Théâtre de Quat'Sous | The Canadian Encyclopedia


Théâtre de Quat'Sous

Founded in 1955, the Théâtre de Quat'Sous is one of Montréal's oldest theatre companies after the Théâtre du Rideau Vert and the Théâtre du Nouveau Monde. The smallest of the grand theatres, with 170 seats, has been home to several decisive moments of creativity and daring in Quebec's cultural landscape, making it an almost mythic place. The old building housing the theatre was demolished in 2008, to give way to a new one, inaugurated in 2009.


In 1955, Paul Buissonneau, who wanted to present a show at Montreal’s Festival d’art dramatique, founded the Théâtre de Quat'Sous. Orion le tueur, presented at the Gesù during the festival, was the first production. A dozen others followed, including La Tour Eiffel qui tue, Les Oiseaux de lune, La Bande à Bonnot and Le Manteau de Galilée, a play Buissonneau wrote.

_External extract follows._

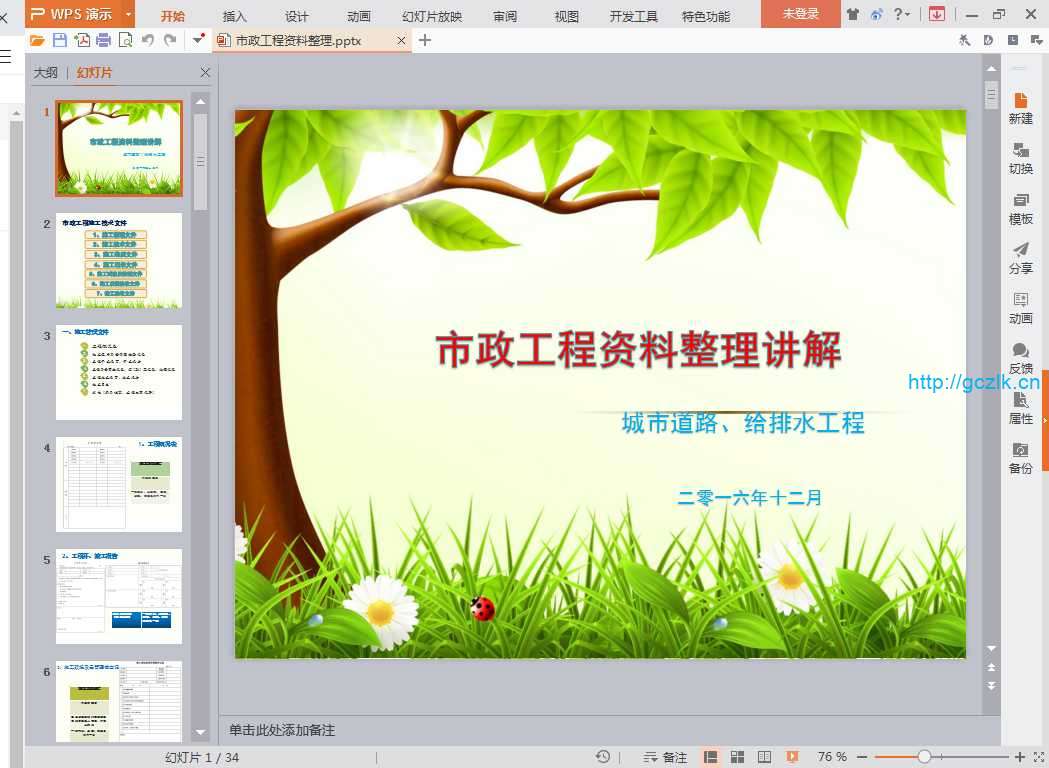Switch to slide sorter view
The height and width of the screenshot is (768, 1049).
coord(738,757)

After the purchase and transformation of a synagogue on Avenue des Pins, the artistic director and his collaborators, Yvon Deschamps, Claude Léveillée and Jean-Louis Millette, inaugurated their theatre on December 3, 1965, with La Florentine by Jean Canolle.

Actor and director Paul Buissonneau remained at the helm of the Quat'Sous, until May 1984. Several noteworthy creations took shape under his direction, starting with L'Osstidcho, a legendary stage and musical happening presented in 1968. This show made Robert Charlebois, Yvon Deschamps, Louise Forestier, Mouffe and the Quatuor du Jazz libre du Québec known to the public. Two Michel Tremblay plays were created there: En pièces détachées in 1969 and Hosanna in 1973, directed by André Brassard. In 1970, one of the first collective creations was presented there: T'es pas tannée, Jeanne D'Arc? of the Grand Cirque Ordinaire. In 1978, the Quat'Sous Bar was set up in the theatre lobby, where small shows, conferences and readings were held.

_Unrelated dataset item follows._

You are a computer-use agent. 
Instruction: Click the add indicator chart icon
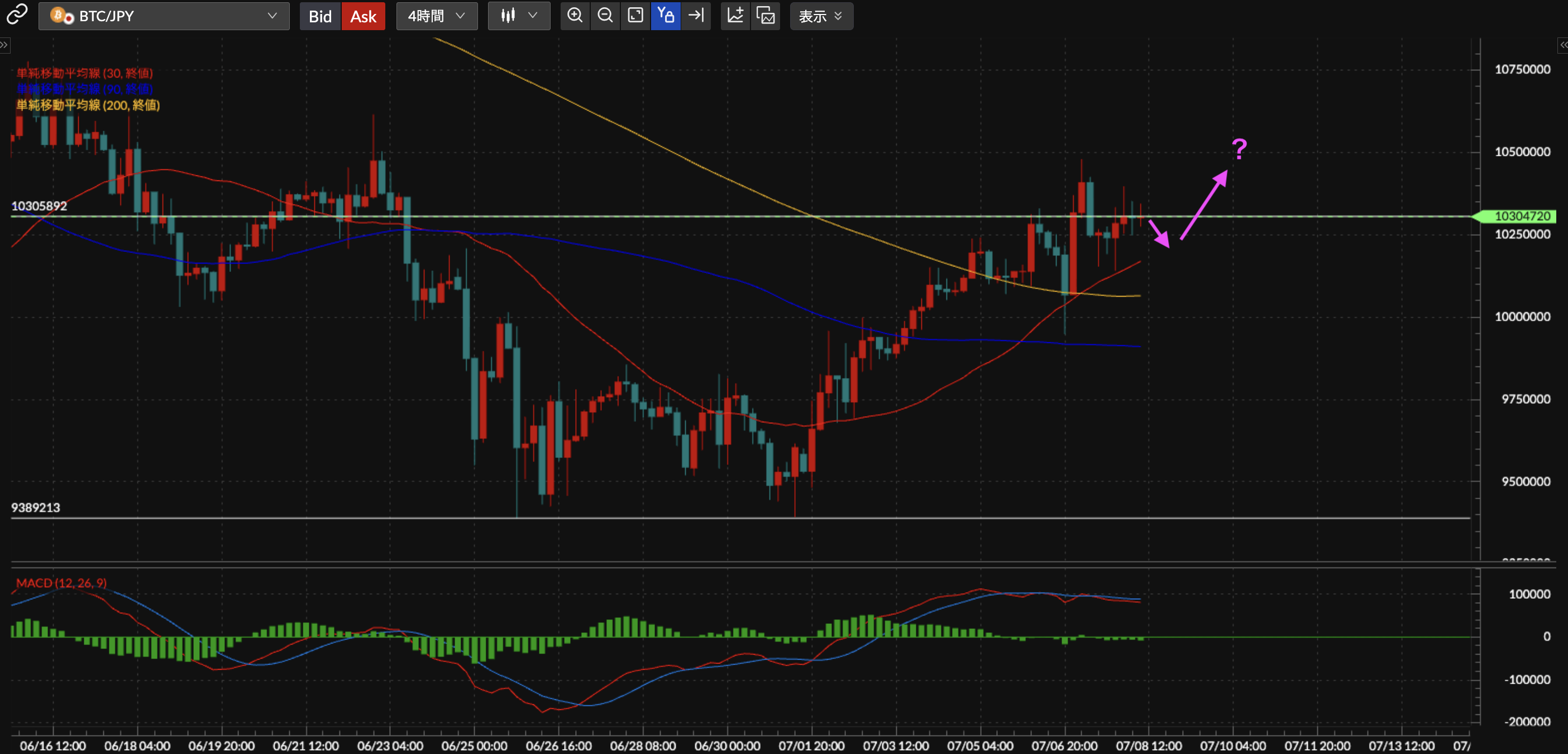coord(735,16)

Directors Louise Latraverse and Louison Danis

In the fall of 1984, the Quat'Sous founder passed the baton to actor Louise Latraverse. She continued to feature young creative people. That year, the Montreal public discovered the Théâtre Repère de Québec, in which Robert Lepage is a major figure, with Circulations.

Two years later, Lepage presented his solo act Vinci there. In 1985, the creation of Being at Home with Claude by René-Daniel Dubois introduced the actor Lothaire Bluteau, who then went on to a career in film. That same year, the theatre was renovated: columns were removed and new technical equipment and seats were added. Louison Danis then assumed artistic direction for two years before turning it over to Pierre Bernard.

Director Pierre Bernard

In 1988, the creation in Quebec City of Elvire Jouvet 40 by Brigitte Jaques, featuring Sylvie Drapeau and Luc Picard, under Françoise Faucher's direction, marked the arrival of Pierre Bernard as the new director of Théâtre de Quat'Sous. Faucher promoted daring of all kinds, and several impressive works followed: Le Polygraphe by Lepage; La Charge de l'orignal épormyable by Claude Gauvreau; Unidentified Human Remains and the True Nature of Love by Brad Fraser; Brilliant Traces by Cindy Lou Johnson; All in the Timing by David Ives; Sex, Drugs, Rock & Roll by Eric Bogosian; Decadence by Steven Berkoff; Trainspotting by Irvine Welsh; The Abdication by Ruth Wolff; and the Suburban Motel cycle by George F. Walker. The Quat’Sous stage thus was opened to contemporary English-language drama translated into French.

In 1999, Serge Denoncourt directed a memorable Je suis une mouette (non, ce n'est pas ça) based on Anton Tchékhov.

On September 7, 1998, a fire in the theatre's administration offices destroyed written and audiovisual archives.

Direction of Wajdi Mouawad

In 2000, author, director and actor Wajdi Mouawad became the artistic director of Théâtre de Quat'Sous. Among the important shows under his leadership were his own Rêves and Incendies, Novecento by Alessandro Baricco, directed by François Girard, Blasted by Sarah Kane, Impératif présent by Michel Tremblay and The Bell Jar by Sylvia Plath, directed by Brigitte Haentjens.

Director Eric Jean

In August 2004, Eric Jean assumed direction of Théâtre de Quat'Sous, and there he has hosted unparalleled theatre adventures: El Cartero de Neruda (Ardiente Paciencia) [The Postman/Il Postino] by Antonio Skarmeta, Wit by Margaret Edson, directed by Denise Guilbault, La Hache by Larry Tremblay and Chasseurs, which he directed.

The relaunch of Théâtre de Quat’Sous in its new building doubtless highlighted Eric Jean’s transition to artistic director in 2009.

Since 2016, Olivier Kemeid has assumed direction of the Théâtre de Quat'Sous.